Check end notes for additional information about running times

Why?

Sometimes, specially during algorithm competitions, a Union-Find data structure is needed to solve a certain problem (e.g. when implementing Kruskal’s MST algorithm) In those cases, we usually use whatever off-the-shelf implementation we happen to find in PyPI and, many times, we get the infamous submission fail Time Limit Exceed(TLE) because that specific Disjoint-Set implementation is not fast enough…

Worry not! A fast and simple enough (you can copy paste the code here) disjoint-set implementation is now available:

Installation

$ pip install dset

Usage

>>> import dset
>>> s1 = dset.Set()                 # To create new sets objects (it runs in O(1))
>>> s2 = dset.Set()
>>> s3 = dset.Set()
>>> dset.groups()                   # To check the number of different groups (it runs in O(1))
3
>>> dset.find(s1) == dset.find(s2)  # To check if two sets are in the same group
False
>>> dset.union(s1, s2)              # to group s1 and s2 sets together
>>> dset.groups()                   # Now there are only 2 groups: s1-s2 and s3
2
>>> dset.find(s1) == dset.find(s2)  # They are in the same group s1-s2
True
>>> dset.find(s2) == dset.find(s3)  # They are in distinct groups s1-s2 and s3
False
>>> dset.union(s2, s1)              # do nothing (no need to check if s1 and s2 belong to the same group)
>>> dset.groups()                   # Same as before only 2: s1-s2 and s3
2
>>> dset.union(s1, s3)              # group s1-s2 and s3 together.
>>> dset.groups()                   # Now there is only one group: s1-s2-s3
1
>>> dset.find(s1) == dset.find(s2)  # All the sets are in the same groups s1-s2-s3
... dset.find(s2) == dset.find(s3)
... dset.find(s1) == dset.find(s3)
True
True
True

Future improvements

  • Make official Sphinx Documentation. (minor releases)

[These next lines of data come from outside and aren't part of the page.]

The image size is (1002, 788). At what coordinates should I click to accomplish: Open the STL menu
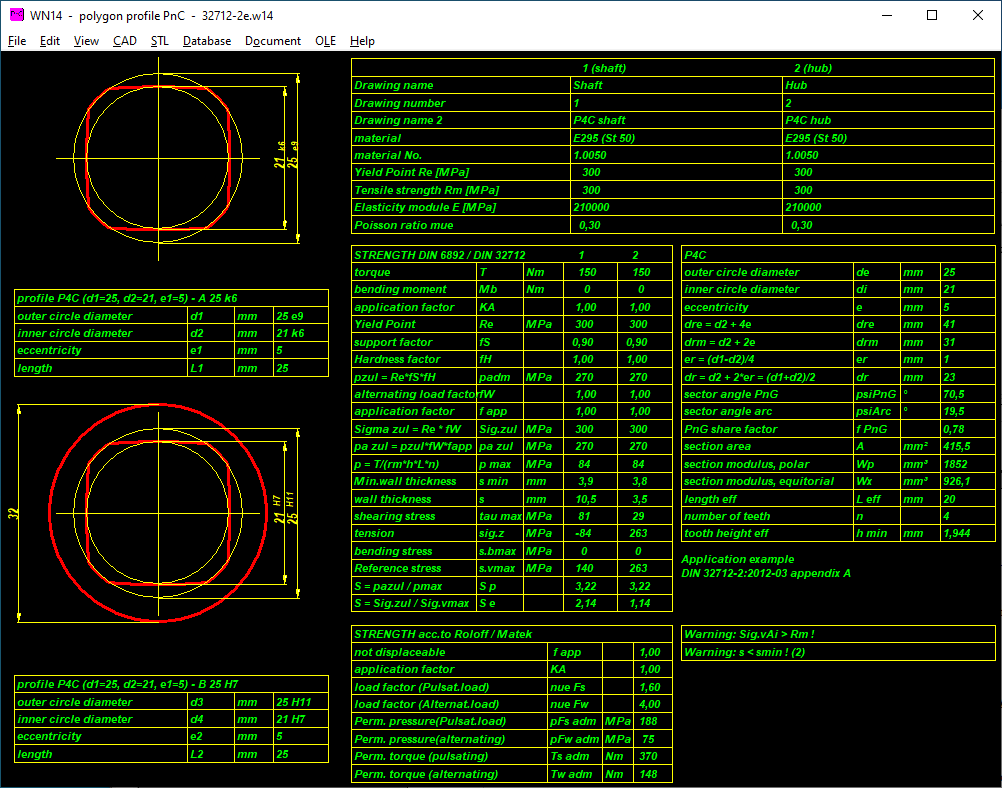[x=160, y=41]
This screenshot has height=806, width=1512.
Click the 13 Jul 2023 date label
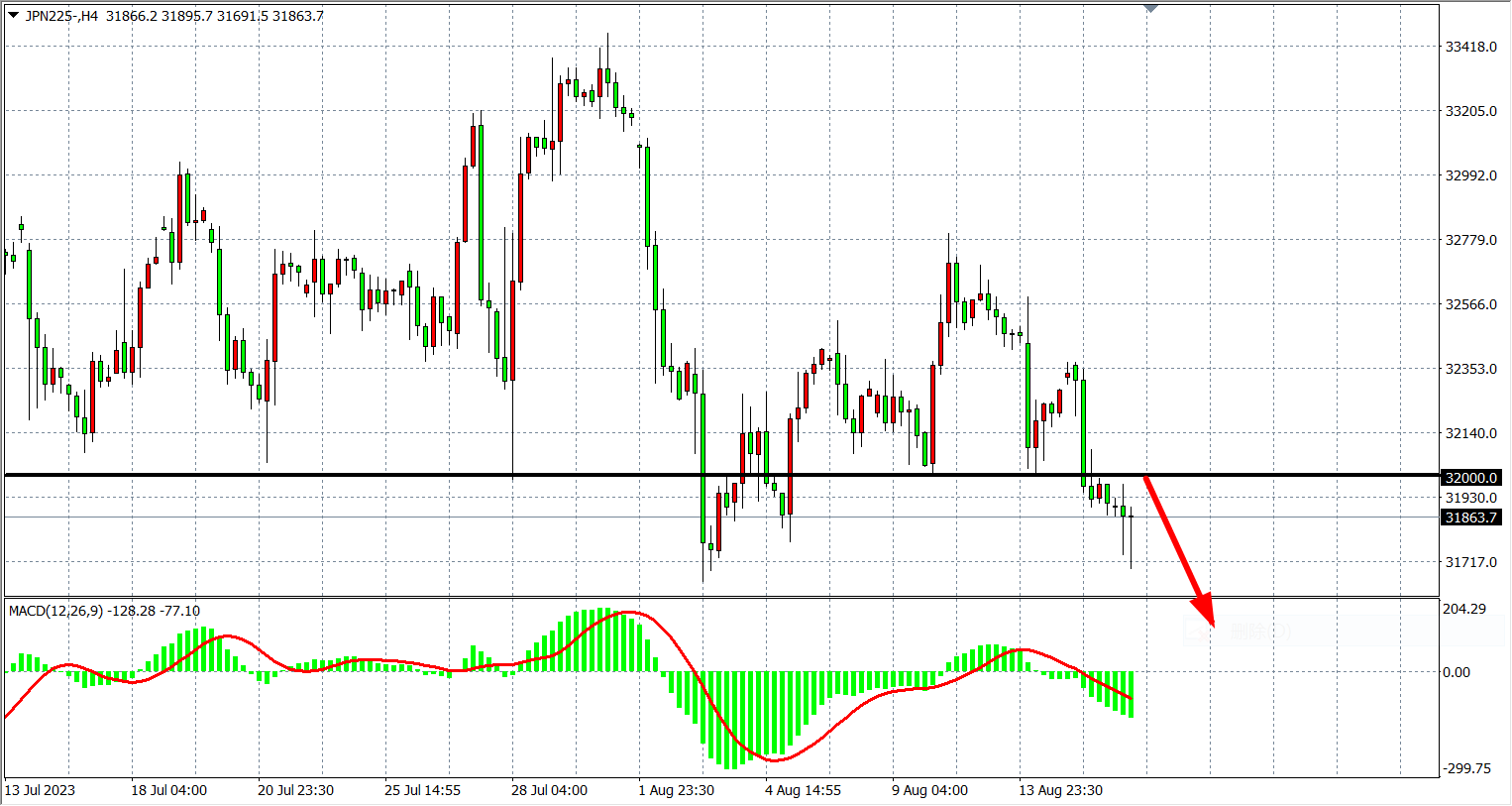pos(40,790)
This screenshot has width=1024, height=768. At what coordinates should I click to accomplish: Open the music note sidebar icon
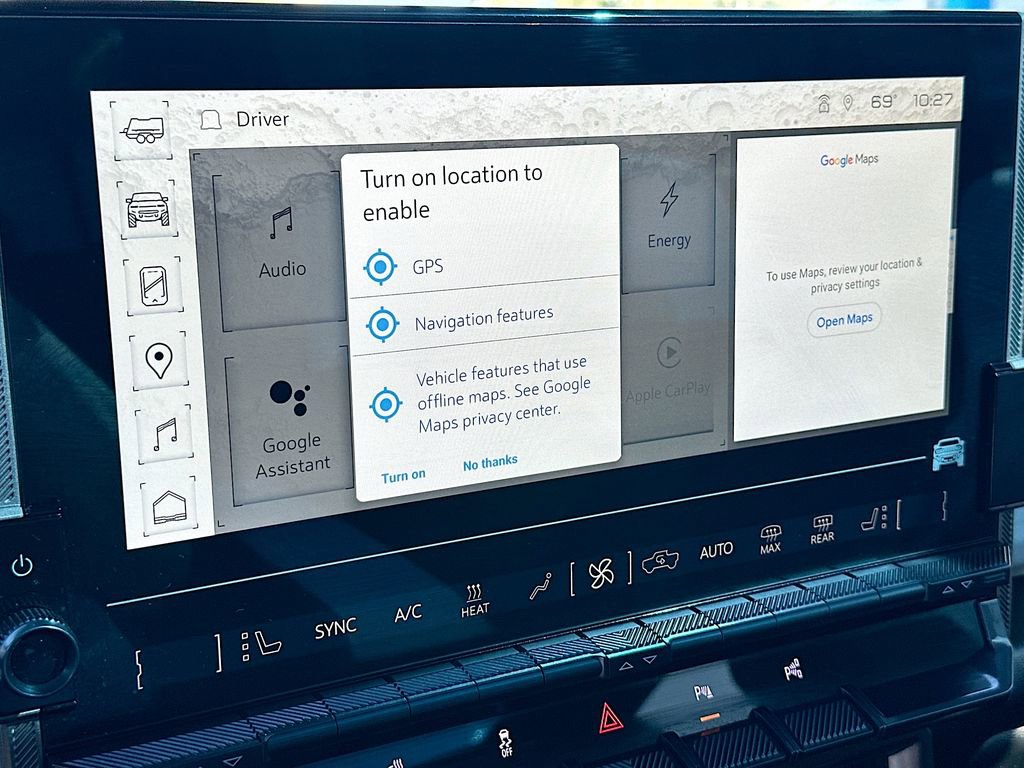click(x=164, y=434)
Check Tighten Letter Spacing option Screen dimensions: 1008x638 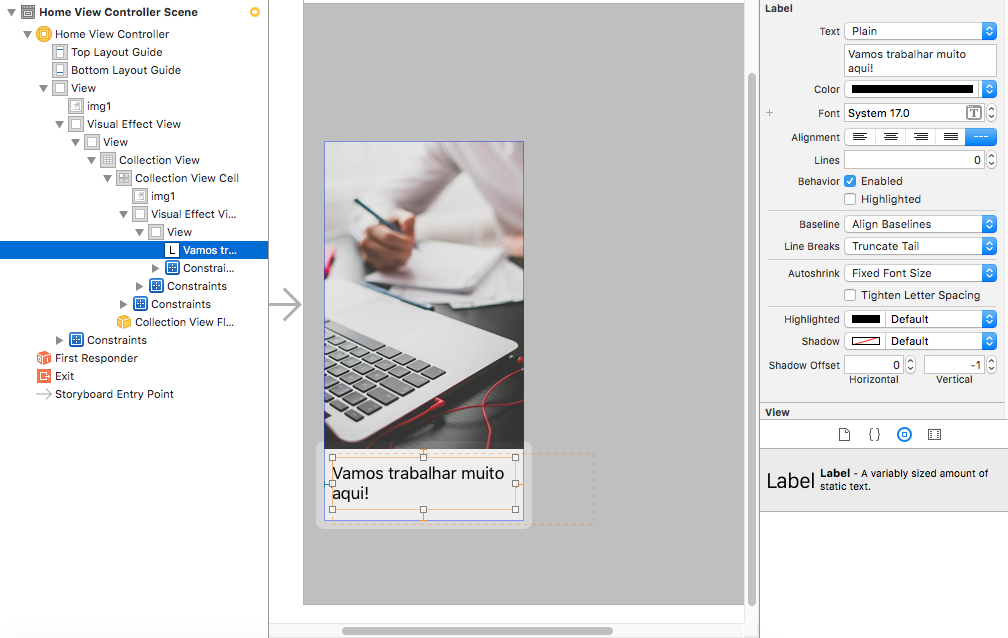click(850, 295)
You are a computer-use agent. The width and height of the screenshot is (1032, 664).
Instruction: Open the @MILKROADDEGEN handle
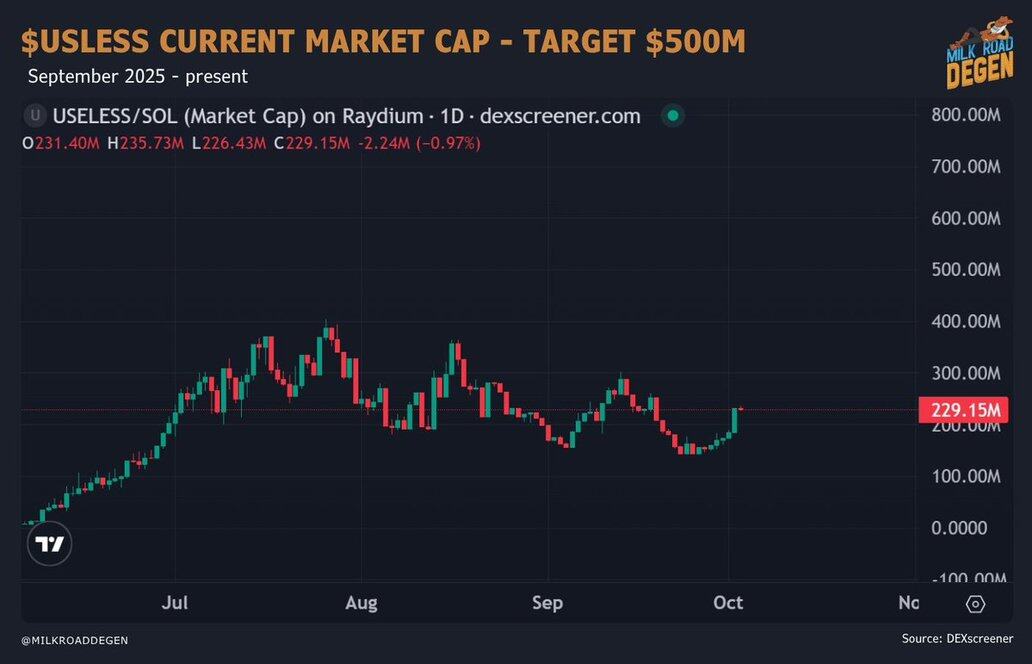point(74,640)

  • Make test suite. (minor releases)

  • Change to a list-based implementation (major-minor release)
    • Improve running time (constant terms)

    • Improve memory space (constant terms)

  • Make the package C-based. (major-minor release)
    • Improve running time (constant terms)

Notes on Complexity Running Times

Separately, either “Union by Rank” or “Path Compression” improves the running time of the operations on disjoint-sets. Alone, “Union by Rank” yields a running time of O(m log n), where m is the number of Union and Find-Set operations and n is the number of sets.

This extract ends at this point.